Records from a data source
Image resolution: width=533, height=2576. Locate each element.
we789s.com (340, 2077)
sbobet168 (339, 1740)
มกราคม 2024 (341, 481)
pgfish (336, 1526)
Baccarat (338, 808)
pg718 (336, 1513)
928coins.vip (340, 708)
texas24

• _Work request_: Every record above must be duplicated exactly.

• _Solution for this task_:
Image resolution: width=533, height=2576. Locate each element.
we789s.com (340, 2077)
sbobet168 (339, 1740)
มกราคม 2024 (341, 481)
pgfish (336, 1526)
Baccarat (338, 808)
pg718 (336, 1513)
928coins.vip (340, 708)
texas24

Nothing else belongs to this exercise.